聚醚酰亚胺或多聚赖氨酸在室温下包被盖玻片1小时。
无菌水冲洗盖玻片（3次 ，每次5分钟）。
可将盖玻片干完全干燥，并在紫外光下消毒至少4小时。
在玻片上种植细胞，或准备细胞离心涂片器，或做好涂抹准备。
磷酸盐缓冲液（ PBS ）进行简短的冲洗。
第一步：细胞固定

用预冷的甲醇、丙酮（ 1-10分钟），或3-4 ％甲醛（PBS的pH值7.4）室温（或者-20 ℃)固定细胞片15分钟。
用预冷的PBS冲洗细胞片两次。
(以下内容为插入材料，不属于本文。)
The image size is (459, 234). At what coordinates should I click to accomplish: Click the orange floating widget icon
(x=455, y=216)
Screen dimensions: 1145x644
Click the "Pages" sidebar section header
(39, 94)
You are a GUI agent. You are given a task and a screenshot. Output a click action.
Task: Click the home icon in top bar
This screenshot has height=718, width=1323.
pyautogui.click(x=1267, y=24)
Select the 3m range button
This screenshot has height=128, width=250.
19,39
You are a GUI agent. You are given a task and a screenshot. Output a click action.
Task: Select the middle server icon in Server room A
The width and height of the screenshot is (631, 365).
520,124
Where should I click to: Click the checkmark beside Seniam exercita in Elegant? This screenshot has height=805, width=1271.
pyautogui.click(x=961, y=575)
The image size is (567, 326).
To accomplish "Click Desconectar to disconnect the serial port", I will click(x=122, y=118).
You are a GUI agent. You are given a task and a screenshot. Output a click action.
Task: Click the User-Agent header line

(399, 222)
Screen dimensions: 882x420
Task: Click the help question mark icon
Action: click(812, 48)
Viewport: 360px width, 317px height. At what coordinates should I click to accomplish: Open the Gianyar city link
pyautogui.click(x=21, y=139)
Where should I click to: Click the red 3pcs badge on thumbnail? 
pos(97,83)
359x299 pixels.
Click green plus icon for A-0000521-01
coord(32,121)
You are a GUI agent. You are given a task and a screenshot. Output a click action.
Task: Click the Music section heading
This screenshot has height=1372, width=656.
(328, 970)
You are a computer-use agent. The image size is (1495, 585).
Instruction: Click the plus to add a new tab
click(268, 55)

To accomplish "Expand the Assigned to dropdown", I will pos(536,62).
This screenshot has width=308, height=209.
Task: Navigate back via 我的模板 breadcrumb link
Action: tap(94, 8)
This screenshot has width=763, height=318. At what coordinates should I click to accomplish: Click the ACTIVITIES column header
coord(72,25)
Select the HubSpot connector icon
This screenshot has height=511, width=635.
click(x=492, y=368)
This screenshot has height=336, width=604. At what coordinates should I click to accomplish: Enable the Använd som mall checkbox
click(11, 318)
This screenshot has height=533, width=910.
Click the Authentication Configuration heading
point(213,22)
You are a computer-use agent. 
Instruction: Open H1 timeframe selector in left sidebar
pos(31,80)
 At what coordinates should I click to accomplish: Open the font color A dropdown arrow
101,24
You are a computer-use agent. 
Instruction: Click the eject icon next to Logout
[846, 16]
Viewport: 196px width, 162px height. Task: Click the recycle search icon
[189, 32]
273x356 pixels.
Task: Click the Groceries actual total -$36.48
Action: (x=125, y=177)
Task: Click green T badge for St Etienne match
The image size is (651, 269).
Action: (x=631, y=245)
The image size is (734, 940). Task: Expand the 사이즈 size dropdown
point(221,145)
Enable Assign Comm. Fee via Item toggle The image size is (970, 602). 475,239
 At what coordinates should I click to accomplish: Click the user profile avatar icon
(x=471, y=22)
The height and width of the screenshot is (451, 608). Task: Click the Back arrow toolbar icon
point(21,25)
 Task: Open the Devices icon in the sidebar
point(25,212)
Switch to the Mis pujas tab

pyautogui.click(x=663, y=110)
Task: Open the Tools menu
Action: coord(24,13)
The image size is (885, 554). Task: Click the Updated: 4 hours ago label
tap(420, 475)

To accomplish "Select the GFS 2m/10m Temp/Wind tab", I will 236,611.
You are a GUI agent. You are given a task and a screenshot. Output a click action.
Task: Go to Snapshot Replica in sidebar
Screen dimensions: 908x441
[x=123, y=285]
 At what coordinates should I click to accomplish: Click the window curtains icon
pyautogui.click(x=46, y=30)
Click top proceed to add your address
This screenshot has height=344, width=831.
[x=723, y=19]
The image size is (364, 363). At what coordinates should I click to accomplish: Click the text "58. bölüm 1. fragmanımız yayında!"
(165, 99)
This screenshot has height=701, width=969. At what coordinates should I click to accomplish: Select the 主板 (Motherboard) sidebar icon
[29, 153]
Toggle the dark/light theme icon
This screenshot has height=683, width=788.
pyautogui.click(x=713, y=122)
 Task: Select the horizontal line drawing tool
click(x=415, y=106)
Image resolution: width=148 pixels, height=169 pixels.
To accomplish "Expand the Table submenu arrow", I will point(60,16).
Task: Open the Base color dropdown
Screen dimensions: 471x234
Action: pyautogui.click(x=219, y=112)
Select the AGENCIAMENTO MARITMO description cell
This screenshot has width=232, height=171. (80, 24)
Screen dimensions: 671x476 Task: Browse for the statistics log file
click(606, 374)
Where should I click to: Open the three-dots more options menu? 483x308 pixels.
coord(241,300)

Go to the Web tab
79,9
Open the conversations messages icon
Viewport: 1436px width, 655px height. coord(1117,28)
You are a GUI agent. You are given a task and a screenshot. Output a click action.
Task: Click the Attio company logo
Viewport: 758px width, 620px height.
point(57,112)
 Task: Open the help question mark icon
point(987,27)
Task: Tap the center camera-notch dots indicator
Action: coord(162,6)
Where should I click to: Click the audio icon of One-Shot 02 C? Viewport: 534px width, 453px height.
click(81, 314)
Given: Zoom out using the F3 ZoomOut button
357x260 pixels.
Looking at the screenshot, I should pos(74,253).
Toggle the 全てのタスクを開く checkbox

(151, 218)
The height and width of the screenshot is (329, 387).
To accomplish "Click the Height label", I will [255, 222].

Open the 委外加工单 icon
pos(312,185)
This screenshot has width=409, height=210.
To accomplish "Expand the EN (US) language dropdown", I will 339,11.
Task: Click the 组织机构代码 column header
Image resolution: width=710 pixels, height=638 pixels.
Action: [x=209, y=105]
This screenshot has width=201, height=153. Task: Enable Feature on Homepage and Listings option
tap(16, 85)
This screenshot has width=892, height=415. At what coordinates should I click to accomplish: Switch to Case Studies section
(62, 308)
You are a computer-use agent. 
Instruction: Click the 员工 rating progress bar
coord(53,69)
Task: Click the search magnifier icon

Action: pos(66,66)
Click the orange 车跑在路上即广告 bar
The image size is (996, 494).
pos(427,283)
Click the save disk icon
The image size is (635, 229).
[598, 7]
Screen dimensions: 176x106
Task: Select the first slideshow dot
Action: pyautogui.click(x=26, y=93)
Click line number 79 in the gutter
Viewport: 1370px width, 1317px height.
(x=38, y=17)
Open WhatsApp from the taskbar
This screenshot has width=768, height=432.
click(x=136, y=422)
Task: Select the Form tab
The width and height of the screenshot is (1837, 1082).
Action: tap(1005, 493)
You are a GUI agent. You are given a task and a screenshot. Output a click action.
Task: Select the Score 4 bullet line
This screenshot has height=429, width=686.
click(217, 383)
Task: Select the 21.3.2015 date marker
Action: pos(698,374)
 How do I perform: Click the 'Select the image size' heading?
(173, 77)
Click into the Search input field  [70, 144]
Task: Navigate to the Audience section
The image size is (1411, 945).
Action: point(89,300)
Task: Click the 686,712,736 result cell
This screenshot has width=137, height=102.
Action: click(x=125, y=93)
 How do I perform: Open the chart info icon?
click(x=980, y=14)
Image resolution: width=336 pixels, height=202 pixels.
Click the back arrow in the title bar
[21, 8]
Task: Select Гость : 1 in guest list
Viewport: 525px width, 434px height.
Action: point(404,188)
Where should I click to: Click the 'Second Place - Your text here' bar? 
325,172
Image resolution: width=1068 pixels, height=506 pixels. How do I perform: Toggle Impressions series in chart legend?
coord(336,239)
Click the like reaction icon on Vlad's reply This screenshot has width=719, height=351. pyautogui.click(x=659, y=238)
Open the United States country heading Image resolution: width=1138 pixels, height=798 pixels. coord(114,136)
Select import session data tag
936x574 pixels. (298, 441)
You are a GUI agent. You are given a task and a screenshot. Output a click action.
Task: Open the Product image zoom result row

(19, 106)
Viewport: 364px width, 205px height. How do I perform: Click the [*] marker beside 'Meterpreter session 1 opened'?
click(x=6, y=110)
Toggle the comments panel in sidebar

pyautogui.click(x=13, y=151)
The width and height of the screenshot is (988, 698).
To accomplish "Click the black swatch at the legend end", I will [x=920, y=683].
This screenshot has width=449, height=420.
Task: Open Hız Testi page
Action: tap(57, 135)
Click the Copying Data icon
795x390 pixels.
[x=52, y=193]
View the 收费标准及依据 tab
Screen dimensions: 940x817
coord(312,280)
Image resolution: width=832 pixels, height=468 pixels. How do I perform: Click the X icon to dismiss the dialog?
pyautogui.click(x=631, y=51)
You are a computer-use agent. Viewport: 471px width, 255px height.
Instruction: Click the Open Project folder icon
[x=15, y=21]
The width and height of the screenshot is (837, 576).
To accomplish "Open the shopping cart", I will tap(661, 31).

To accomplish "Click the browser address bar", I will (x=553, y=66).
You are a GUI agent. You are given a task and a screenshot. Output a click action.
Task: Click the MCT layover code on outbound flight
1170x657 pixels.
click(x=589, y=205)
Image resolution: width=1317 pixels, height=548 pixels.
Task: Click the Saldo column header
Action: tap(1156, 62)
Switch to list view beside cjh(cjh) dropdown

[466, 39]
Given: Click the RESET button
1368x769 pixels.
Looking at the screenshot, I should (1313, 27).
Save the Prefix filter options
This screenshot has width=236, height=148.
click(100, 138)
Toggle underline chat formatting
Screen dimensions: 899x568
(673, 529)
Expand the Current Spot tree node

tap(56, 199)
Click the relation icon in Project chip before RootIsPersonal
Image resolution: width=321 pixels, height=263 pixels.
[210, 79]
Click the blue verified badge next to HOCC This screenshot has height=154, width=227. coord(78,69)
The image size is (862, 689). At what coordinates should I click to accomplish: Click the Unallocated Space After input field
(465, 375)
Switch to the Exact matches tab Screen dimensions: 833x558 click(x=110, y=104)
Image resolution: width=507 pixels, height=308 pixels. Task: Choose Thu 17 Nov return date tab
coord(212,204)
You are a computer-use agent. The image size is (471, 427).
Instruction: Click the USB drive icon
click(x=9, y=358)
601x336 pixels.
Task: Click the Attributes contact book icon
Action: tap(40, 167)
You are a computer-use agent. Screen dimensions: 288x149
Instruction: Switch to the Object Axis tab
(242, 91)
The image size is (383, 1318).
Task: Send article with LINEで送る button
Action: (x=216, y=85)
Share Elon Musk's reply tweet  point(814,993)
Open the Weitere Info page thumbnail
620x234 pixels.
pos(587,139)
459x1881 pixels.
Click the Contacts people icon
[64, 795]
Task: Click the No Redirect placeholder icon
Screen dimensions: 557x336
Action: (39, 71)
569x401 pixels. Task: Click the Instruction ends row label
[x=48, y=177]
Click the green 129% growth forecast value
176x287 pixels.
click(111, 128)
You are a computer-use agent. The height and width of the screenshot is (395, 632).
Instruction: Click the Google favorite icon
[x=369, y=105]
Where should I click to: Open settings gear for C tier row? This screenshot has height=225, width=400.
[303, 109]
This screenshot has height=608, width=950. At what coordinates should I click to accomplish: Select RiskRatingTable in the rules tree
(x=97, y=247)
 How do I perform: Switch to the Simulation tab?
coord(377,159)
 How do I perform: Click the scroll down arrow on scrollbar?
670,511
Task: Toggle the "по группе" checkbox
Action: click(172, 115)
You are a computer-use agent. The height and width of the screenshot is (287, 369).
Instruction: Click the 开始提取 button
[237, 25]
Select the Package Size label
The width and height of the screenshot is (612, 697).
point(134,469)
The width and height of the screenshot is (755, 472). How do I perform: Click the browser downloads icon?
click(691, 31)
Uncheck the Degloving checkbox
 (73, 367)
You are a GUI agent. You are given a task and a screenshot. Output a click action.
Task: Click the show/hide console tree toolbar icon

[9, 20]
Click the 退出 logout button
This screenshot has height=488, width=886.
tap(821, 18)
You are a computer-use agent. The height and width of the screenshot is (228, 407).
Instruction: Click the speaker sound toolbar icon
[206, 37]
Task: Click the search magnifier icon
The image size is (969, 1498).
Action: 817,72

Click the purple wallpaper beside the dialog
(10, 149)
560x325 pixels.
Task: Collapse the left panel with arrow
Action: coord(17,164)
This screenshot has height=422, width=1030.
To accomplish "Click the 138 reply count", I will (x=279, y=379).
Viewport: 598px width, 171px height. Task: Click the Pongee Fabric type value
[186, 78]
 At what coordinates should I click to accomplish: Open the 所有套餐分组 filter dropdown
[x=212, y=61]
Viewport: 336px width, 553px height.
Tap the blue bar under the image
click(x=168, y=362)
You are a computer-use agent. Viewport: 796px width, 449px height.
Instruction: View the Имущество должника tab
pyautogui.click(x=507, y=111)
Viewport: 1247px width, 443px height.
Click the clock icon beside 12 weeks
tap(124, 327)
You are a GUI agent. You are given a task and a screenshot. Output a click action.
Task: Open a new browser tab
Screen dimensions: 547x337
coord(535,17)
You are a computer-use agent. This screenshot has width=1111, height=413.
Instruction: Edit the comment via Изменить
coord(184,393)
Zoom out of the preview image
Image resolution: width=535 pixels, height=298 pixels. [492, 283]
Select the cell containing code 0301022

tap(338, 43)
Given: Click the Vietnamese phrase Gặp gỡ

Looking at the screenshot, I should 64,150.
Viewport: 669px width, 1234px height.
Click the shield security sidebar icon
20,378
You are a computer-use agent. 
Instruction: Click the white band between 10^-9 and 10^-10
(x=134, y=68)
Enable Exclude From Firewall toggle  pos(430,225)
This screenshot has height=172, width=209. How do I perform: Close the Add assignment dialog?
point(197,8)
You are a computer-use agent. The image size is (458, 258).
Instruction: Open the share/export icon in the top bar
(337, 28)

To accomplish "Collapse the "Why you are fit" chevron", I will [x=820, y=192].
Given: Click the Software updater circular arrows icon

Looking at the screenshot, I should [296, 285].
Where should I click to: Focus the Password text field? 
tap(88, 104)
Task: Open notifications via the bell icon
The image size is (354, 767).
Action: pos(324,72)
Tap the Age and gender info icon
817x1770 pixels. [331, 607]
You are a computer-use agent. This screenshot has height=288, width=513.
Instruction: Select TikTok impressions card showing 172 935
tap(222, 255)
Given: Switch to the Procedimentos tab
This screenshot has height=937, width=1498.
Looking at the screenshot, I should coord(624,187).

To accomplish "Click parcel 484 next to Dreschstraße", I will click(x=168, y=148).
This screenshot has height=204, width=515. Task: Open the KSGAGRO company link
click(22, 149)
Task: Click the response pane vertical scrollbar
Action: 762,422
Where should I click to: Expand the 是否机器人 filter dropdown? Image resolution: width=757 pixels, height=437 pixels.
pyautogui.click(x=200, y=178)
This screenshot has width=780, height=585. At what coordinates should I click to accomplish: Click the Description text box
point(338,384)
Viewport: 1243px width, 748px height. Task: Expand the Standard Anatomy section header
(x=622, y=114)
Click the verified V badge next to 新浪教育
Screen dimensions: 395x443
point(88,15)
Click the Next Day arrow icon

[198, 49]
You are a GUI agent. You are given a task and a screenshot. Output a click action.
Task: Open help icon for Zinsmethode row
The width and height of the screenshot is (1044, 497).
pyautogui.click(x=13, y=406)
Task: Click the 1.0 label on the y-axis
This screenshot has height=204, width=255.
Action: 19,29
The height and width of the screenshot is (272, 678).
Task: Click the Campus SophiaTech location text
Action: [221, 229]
透化：如果目的蛋白是胞内表达，透化细胞非常重要。注：丙酮固定标本不需要透化。
用含0.25% Triton X-100或100 μM 洋地黄皂苷 or 0.5% 皂苷的PBS室温孵育标本10分钟。Triton X - 100是目前最流行的通透剂，可提高抗体的渗透程度。但这不适合与膜相连抗原的使用，因为它会将膜破坏。
PBS清洗细胞片3次，每次5分钟。
第二步：封闭和孵育

PBST孵育细胞（1 ％牛血清白蛋白），室温30分钟，以封闭抗体非特异性结合位点（封闭液也可以是1 ％明胶或10 ％的血清，此血清需来自二抗产生的物种体内） 。
加入一抗在湿盒内孵育细胞片（在使用含1% BSA PBST稀释抗体的），室温1小时或4 ℃过夜。
缓慢倒出溶液，PBS清洗细胞片的3次，每次5分钟。
加入含1 ％BSA的二抗稀释液，室温避光孵育1小时（避光）。
缓慢倒出二抗溶液，PBS清洗3次，每次5分钟（避光）。
第三步：复染

在0.1-1 μg/ml Hoechst or DAPI (DNA染液)下孵育细胞1分钟。
PBS清洗。
第四步：封片和观察

滴加一滴封片剂封片剂质，盖上盖玻片。
用指甲油密封盖玻片，以防止干燥和显微镜观察时移动。
观察后的细胞片可避光保存在-20或4°C。